For every record that follows, transcribe the text exactly and leave any image out.

== DATA RECORDS

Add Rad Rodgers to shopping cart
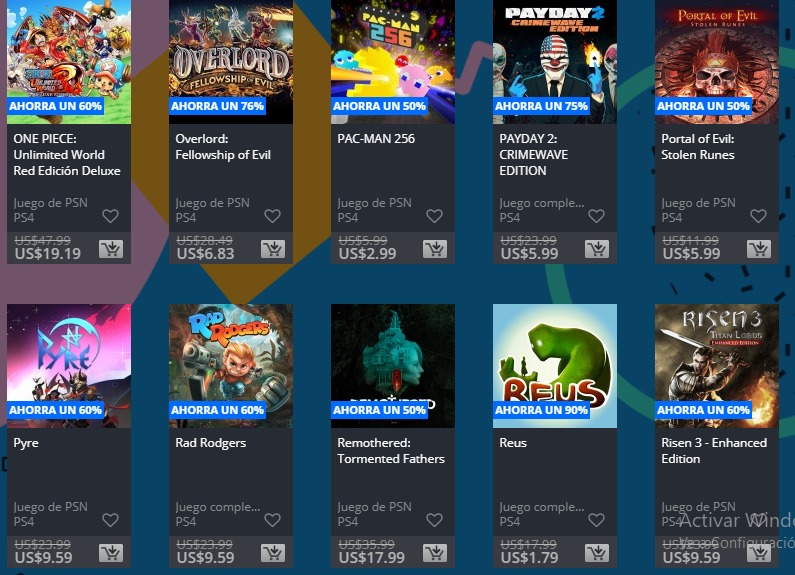Image resolution: width=795 pixels, height=575 pixels. coord(273,553)
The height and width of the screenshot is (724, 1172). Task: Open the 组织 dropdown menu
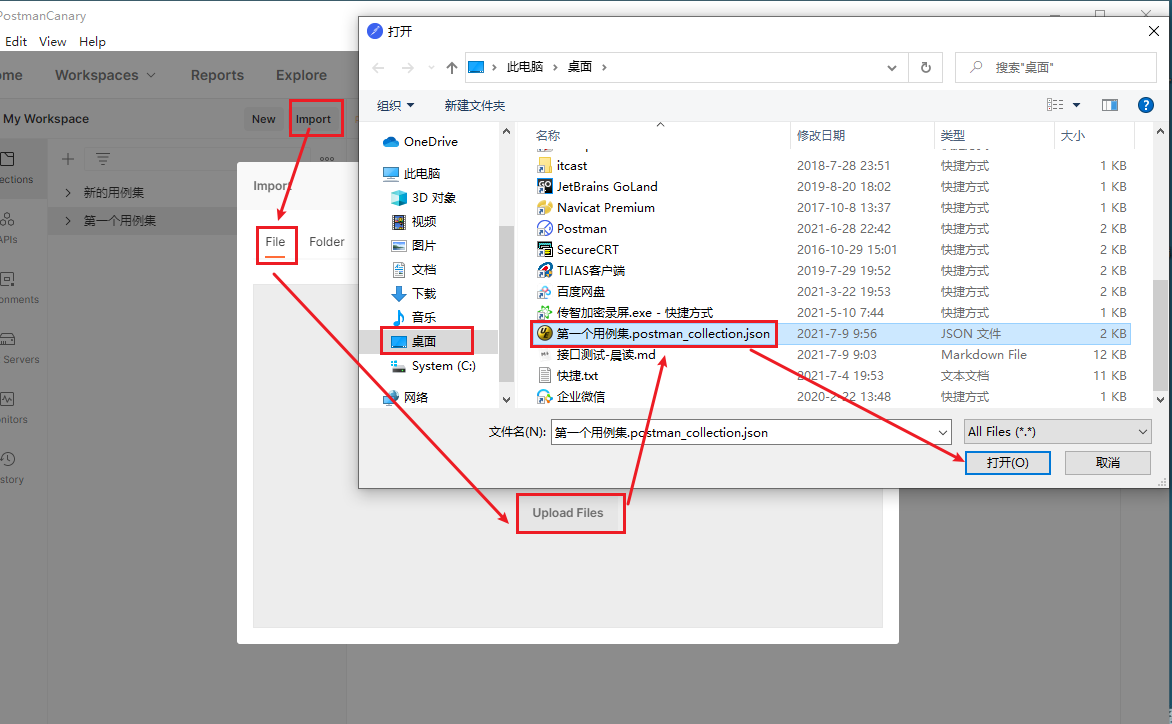point(395,104)
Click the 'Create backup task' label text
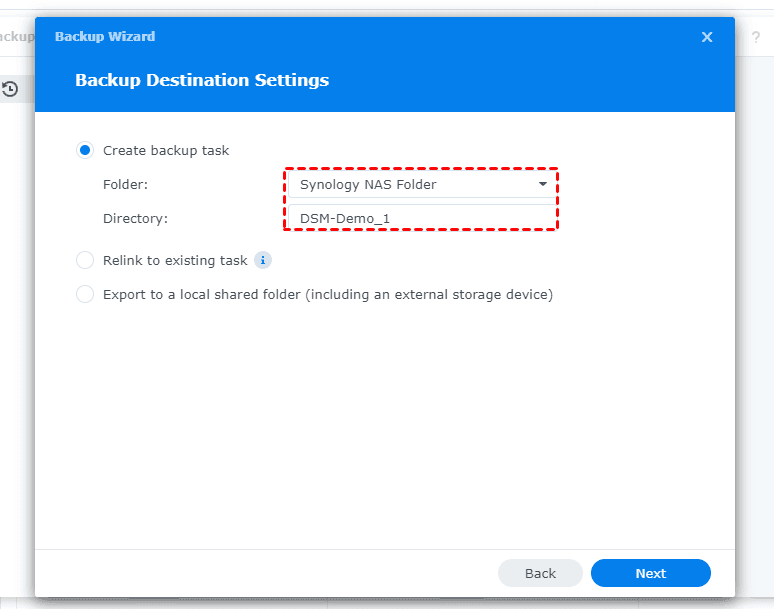This screenshot has height=609, width=774. (166, 150)
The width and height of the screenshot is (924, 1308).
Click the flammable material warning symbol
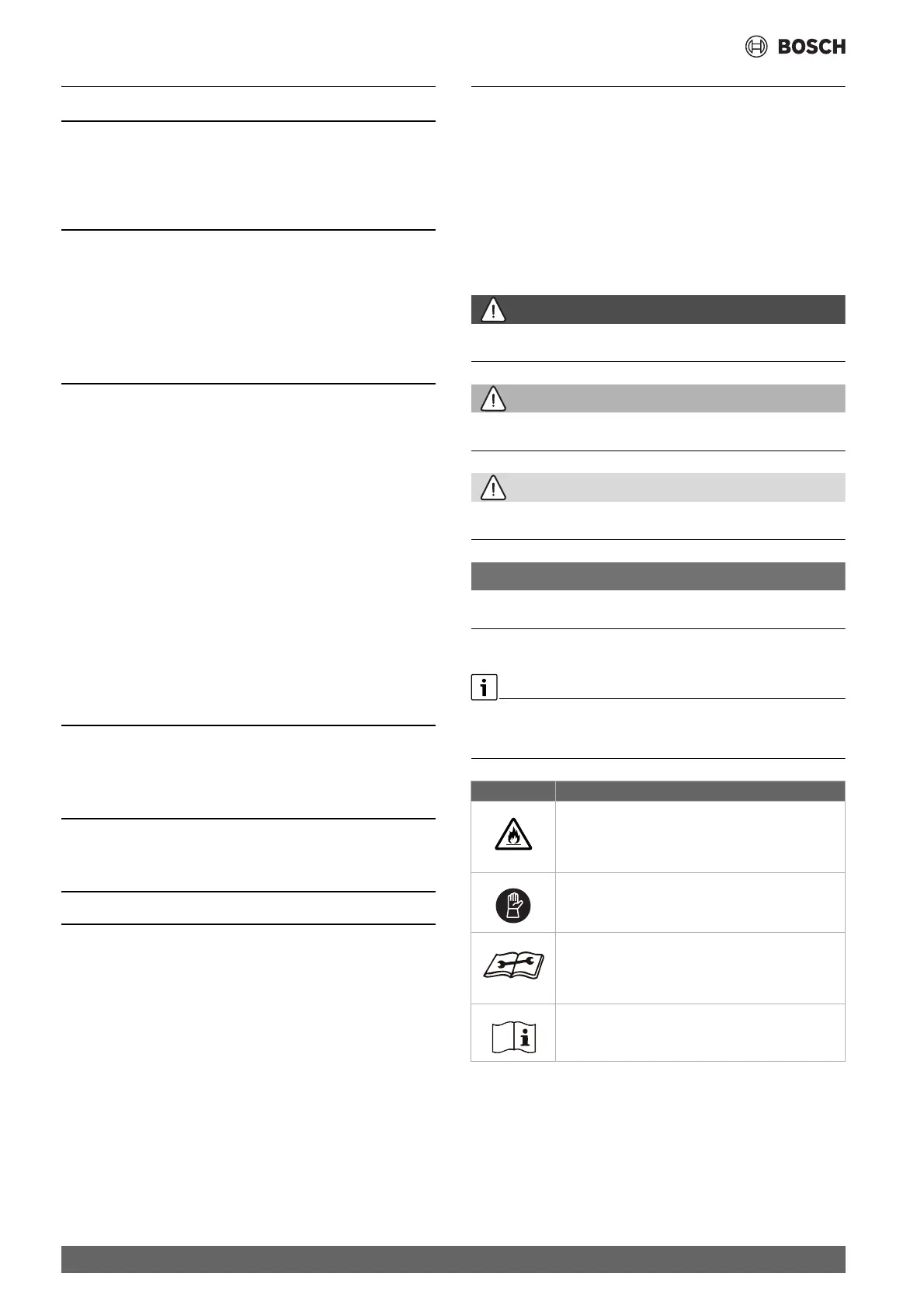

====

ANSWER SPACE ▸
Add Rad Rodgers to shopping cart
Image resolution: width=795 pixels, height=575 pixels. coord(273,553)
The height and width of the screenshot is (724, 1172). Task: Open the 组织 dropdown menu
point(395,104)
Click the 'Create backup task' label text
This screenshot has height=609, width=774. (166, 150)
The width and height of the screenshot is (924, 1308).
Click the flammable material warning symbol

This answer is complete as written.